This practice, implemented successfully since the days of Meiji but never formalized, became law in 1979 with the passage of the Era Name Law (元号法, gengō-hō). Thus, since 1868, there have only been five era names assigned: Meiji, Taishō, Shōwa, Heisei, and Reiwa, each corresponding with the rule of only one emperor. Upon death, the emperor is thereafter referred to by the era of his reign. For example, Mutsuhito is posthumously known as "Emperor Meiji" (明治天皇, Meiji Tennō).

It is protocol in Japan that the reigning emperor be referred to as Tennō Heika (天皇陛下) or Kinjō Tennō (今上天皇). To call the current emperor by the current era name, i.e. "Reiwa", even in English, is a faux pas, as this will be his posthumous name.
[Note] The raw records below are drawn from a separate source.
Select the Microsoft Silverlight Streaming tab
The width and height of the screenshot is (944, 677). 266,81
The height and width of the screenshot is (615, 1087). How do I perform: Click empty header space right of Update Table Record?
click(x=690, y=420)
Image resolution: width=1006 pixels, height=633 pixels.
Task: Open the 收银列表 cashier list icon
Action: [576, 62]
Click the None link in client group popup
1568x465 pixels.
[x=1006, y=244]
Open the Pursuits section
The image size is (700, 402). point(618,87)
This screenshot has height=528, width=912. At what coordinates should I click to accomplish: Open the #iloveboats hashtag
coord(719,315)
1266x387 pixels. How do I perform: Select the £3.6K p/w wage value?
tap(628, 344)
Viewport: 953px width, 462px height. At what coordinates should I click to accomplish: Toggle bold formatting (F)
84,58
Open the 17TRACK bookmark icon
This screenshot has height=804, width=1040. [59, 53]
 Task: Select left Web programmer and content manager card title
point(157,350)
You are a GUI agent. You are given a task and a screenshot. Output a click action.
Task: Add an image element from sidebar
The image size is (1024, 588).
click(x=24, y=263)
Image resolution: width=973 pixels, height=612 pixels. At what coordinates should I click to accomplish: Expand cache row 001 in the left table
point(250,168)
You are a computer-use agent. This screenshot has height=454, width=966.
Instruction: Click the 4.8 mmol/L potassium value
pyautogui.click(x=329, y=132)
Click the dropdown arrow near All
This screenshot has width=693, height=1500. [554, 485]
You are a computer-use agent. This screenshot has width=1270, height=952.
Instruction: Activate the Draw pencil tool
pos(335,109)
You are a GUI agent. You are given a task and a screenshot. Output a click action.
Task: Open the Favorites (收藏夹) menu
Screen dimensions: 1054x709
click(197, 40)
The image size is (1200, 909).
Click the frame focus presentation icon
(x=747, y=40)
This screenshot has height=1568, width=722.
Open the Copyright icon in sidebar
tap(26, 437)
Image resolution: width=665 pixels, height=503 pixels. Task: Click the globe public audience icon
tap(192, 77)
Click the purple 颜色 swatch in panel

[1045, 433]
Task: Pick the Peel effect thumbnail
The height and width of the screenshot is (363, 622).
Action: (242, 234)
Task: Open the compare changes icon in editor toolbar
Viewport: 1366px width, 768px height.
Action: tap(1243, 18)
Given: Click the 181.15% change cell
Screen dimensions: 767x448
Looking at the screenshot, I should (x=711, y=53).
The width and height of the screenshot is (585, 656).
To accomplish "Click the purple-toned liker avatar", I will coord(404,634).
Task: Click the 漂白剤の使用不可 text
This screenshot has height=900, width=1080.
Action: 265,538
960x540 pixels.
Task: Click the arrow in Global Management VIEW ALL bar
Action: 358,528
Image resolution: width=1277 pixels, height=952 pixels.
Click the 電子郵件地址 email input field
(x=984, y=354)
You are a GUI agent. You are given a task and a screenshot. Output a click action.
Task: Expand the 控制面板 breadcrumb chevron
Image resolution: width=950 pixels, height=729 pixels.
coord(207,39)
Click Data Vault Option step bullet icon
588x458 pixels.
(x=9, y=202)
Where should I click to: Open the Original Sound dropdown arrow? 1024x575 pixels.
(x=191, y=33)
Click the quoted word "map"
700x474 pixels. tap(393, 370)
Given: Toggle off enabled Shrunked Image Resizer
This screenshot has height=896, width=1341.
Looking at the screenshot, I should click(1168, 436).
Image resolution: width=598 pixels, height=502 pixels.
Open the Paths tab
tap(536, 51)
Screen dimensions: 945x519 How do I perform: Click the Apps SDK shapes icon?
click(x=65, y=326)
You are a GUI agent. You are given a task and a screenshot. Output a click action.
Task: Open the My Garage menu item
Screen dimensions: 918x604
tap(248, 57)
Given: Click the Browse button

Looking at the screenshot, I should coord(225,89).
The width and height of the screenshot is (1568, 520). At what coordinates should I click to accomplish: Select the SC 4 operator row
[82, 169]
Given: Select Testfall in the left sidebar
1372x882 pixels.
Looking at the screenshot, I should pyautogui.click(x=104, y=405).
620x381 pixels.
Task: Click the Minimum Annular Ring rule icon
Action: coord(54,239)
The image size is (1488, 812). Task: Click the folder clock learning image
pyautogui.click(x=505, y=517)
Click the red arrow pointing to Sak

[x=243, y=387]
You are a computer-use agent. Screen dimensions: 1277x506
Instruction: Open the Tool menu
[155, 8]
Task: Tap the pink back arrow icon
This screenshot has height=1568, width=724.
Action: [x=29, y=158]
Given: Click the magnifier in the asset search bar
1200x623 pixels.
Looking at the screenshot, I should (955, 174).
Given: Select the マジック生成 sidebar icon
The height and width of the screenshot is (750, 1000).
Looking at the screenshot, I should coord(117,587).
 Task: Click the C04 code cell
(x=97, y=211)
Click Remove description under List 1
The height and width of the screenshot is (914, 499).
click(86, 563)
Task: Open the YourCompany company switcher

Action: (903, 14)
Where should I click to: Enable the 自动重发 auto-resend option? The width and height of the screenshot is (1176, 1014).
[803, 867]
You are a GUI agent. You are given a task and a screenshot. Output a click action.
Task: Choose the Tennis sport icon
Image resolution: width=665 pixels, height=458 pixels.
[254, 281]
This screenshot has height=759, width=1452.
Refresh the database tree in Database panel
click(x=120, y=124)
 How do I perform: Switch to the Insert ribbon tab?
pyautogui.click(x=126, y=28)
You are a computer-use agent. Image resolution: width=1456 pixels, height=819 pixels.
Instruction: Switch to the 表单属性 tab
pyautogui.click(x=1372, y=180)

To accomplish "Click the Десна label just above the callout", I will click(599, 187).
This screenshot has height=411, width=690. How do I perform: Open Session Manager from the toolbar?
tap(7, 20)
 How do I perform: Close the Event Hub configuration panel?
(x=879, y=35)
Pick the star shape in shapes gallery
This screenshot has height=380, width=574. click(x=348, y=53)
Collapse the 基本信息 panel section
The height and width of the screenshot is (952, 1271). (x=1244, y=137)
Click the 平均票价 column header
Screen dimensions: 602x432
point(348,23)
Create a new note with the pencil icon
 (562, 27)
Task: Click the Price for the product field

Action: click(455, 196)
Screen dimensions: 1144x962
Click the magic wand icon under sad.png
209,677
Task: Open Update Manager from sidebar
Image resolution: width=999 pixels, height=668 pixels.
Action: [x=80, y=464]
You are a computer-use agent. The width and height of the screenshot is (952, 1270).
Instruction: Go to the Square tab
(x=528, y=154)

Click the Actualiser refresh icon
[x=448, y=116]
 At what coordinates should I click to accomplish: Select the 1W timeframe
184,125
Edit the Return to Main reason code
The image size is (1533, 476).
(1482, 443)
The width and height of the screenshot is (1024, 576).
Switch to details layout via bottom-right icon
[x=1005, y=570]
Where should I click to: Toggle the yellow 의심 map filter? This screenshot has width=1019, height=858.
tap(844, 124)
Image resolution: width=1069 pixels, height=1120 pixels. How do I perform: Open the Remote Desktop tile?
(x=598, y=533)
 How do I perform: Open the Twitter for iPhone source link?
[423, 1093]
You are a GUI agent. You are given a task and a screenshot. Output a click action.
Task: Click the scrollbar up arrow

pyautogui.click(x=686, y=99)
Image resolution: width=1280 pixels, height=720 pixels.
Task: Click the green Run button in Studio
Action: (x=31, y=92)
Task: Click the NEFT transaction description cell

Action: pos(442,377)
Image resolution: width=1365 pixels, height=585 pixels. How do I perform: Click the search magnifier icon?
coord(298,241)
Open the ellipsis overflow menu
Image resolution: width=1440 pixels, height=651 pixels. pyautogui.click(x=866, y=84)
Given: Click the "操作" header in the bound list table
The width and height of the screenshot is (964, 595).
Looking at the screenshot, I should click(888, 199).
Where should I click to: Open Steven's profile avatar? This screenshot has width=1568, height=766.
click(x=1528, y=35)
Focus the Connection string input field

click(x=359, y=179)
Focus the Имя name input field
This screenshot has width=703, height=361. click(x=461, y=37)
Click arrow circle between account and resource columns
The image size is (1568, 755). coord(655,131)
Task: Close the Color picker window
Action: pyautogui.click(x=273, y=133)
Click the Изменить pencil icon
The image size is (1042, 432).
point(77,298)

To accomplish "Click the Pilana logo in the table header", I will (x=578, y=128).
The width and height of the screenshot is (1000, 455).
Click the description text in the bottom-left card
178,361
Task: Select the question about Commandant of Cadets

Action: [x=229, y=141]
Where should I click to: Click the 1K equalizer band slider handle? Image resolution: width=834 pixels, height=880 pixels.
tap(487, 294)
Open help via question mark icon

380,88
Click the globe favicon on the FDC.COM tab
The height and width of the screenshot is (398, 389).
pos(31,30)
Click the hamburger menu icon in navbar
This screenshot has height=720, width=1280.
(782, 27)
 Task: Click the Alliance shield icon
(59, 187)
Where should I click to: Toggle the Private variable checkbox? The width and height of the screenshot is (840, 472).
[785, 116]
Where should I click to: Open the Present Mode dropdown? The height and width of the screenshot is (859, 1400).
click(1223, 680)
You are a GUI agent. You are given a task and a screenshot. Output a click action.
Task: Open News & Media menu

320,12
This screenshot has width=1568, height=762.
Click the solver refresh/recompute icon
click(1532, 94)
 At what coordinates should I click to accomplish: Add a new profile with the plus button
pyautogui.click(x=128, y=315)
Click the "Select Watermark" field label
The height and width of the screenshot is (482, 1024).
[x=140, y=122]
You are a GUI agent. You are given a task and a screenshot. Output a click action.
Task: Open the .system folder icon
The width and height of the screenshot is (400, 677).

Use of the emperor's given name (i.e., "Naruhito") is rare, and is considered vulgar behaviour in Japanese.

==Periods without era names==
The era name system that was introduced by Emperor Kōtoku was abandoned after his death; no era names were designated between 654 and 686. The system was briefly reinstated by Emperor Tenmu in 686, but was again abandoned upon his death about two months later. In 701, Emperor Monmu once again reinstated the era name system, and it has continued uninterrupted through today.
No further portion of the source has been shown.